**WHAT NEEDS TO BE DONE**. From the line that includes "The width and height of the screenshot is (1568, 692)." to the last line of the data, quote each line precisely; both boundary lines belong in the answer.

"""

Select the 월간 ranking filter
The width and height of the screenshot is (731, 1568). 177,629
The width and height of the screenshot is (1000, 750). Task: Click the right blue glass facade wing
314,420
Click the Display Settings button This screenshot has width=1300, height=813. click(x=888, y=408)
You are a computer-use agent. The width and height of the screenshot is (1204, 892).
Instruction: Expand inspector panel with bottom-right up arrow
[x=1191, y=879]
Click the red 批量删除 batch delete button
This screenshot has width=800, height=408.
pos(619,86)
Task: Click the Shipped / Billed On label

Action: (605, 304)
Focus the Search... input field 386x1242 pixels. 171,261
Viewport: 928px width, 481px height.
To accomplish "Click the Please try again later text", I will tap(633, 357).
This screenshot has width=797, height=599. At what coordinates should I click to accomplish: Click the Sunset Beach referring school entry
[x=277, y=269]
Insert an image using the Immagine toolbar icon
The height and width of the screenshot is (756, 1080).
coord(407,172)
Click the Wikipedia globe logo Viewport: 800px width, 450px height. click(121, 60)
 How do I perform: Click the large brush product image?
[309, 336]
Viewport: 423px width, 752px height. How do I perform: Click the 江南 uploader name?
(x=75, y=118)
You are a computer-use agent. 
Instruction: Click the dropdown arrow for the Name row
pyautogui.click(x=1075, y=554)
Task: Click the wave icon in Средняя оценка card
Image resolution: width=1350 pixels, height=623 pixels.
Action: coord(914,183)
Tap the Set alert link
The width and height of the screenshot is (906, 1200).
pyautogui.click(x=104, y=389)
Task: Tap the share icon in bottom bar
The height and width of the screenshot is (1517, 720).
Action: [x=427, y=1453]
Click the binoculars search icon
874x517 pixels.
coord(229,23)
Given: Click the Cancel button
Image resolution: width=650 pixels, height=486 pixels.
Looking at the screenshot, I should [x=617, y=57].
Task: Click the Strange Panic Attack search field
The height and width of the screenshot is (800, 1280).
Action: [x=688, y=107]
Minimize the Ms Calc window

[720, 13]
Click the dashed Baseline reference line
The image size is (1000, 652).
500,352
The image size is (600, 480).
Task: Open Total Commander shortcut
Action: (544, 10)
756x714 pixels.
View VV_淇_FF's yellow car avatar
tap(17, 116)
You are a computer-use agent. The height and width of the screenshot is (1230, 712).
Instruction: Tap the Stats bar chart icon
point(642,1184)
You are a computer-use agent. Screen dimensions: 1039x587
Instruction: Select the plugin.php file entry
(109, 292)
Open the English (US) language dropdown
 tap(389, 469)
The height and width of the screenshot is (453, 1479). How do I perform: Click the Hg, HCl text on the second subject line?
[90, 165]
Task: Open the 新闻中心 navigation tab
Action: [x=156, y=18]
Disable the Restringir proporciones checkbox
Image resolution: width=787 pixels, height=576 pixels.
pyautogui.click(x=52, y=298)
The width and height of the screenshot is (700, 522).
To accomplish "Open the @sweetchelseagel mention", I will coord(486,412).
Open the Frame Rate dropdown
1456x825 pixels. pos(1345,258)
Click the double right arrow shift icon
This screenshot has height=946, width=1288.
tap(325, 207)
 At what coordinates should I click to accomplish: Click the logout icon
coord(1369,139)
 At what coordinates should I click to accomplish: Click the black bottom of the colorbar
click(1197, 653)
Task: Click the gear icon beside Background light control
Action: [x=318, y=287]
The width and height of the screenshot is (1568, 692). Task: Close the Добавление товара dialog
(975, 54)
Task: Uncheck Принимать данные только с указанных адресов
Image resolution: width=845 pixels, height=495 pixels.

"""

**THE ANSWER**.
The width and height of the screenshot is (1568, 692). Task: Close the Добавление товара dialog
(975, 54)
Task: Uncheck Принимать данные только с указанных адресов
Image resolution: width=845 pixels, height=495 pixels.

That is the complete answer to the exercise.